• What is needed:
Go to the line containing "Task: Click the Danish flag emoji" below; retype it and all following lines exactly, and leave out the pictures.
------------------------------------------------
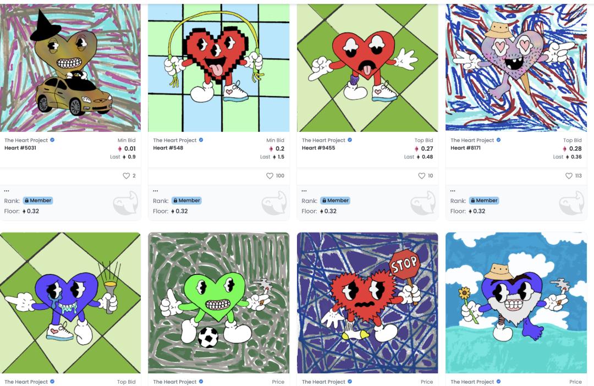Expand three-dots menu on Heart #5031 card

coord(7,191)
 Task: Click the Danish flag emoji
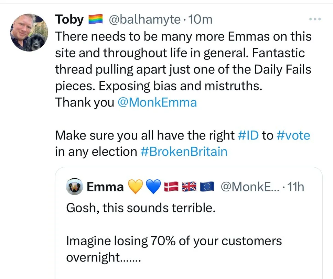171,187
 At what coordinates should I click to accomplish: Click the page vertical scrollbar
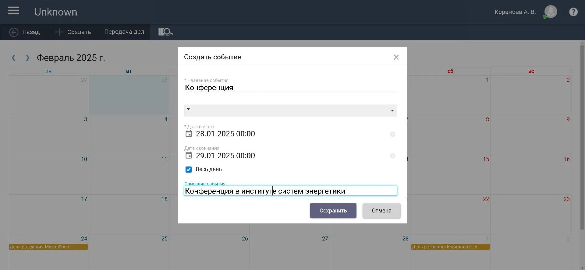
------------------------------------------------
• Output for this exercise:
 Task: Click the Danish flag emoji
171,187
 At what coordinates should I click to accomplish: Click the page vertical scrollbar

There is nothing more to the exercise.